Well it's a non-inverting preamp alright, very basic x10-25 and it works as a preamp...but not with the driver setup...yet. Must be time to tweak it some more. I had a really good siren there for a while :D

No panic, I still have my original design going.

I had been having trouble with power consumption and now I think I know why...the super slim driver works but although half the width, takes twice the power!!! It also has the physical failing of not being able to work on (drive) as big an area of string. It also has a weaker magnetic structure and a more focused conventional field.

It just goes to show, although I can intuitvely understand what I've done with the magnetic arrangement, and I've even modeled it...I can admit that I'm no expert and as such...can't know that it's a factor at this stage. Perhaps I'm just seeing my own smoke and mirrors. The super slim version was created from this doubt but I can now say that my last evolution of the design as seen in the original all siver, the illuminated version, and two more since (made another today) are superior to the others.

It is also a fact that it is generally easier to drive the string further towards the neck, but the benifits of the bridge driver for other reasons for this sytem is worth pursuing. The main reason is that as my design has an array of six drivers, any bending of strings pushes a string into the influence of another driver or it get caught in a zone between the zone. As bent notes have very little lateral displacement at the bridge, the string stays directly over the focused magnetic field that I've created. When that field "rotates" the string, more predictably vibrates with it.

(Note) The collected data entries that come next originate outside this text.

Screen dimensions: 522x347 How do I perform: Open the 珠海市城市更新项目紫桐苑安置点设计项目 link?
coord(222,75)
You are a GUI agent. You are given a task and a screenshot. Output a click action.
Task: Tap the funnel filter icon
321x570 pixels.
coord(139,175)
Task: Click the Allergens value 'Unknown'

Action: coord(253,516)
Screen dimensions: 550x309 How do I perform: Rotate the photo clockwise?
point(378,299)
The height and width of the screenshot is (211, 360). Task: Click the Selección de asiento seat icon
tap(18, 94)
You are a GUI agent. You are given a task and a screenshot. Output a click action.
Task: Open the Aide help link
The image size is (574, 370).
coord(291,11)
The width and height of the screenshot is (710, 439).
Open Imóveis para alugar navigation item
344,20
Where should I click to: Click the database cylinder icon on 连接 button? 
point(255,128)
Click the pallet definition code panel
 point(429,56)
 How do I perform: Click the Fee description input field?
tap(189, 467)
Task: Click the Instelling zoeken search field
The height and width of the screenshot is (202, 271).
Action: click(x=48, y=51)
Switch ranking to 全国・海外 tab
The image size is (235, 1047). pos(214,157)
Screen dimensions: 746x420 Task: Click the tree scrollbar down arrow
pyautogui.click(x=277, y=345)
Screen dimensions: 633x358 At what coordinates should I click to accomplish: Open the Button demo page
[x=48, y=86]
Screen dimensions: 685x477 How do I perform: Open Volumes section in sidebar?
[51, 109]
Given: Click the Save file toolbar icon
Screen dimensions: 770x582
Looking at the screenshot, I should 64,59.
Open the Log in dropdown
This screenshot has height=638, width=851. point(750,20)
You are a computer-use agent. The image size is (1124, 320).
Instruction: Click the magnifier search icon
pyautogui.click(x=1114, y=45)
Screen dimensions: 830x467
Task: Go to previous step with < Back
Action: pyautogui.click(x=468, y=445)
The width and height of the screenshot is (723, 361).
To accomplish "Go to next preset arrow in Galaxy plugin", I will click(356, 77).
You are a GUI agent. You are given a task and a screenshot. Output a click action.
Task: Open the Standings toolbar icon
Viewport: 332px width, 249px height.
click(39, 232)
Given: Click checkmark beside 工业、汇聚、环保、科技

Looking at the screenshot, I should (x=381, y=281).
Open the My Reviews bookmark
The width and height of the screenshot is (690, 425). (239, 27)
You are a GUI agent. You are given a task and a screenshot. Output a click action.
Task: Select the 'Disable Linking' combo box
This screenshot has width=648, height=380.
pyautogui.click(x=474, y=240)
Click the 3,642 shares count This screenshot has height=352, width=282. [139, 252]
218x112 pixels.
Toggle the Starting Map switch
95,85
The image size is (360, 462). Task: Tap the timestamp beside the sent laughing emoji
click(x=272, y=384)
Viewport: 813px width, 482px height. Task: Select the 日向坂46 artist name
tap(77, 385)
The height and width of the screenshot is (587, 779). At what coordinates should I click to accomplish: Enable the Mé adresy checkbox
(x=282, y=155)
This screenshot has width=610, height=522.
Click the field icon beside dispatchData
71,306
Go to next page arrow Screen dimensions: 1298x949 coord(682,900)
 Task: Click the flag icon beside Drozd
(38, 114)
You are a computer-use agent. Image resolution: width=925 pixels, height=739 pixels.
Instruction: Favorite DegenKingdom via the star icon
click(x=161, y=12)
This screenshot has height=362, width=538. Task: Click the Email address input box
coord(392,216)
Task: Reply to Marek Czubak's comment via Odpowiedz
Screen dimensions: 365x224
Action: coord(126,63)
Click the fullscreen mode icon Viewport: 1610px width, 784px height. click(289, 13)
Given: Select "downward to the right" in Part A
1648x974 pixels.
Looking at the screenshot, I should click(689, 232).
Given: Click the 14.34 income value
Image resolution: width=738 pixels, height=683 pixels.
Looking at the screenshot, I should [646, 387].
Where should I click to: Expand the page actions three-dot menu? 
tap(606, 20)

So the "best" driver is now about 5-6mm wide, 5-6mm deep and about 60mm long. This apperars to be the final design and should fit most guitars I imagine. I could improve it further by doubling the drivers using two per string but it would come out at about 10mm wide and we're looking a lot more like a pickup (although the thing will still be only 5mm thick and surface mount). If you guys think I should look into it let me know. It will cost twice as much to make of course and each driver costs about as much as the circuit. It's not a cheap item by any means and it's a little tricky for me to get the parts in small quantities.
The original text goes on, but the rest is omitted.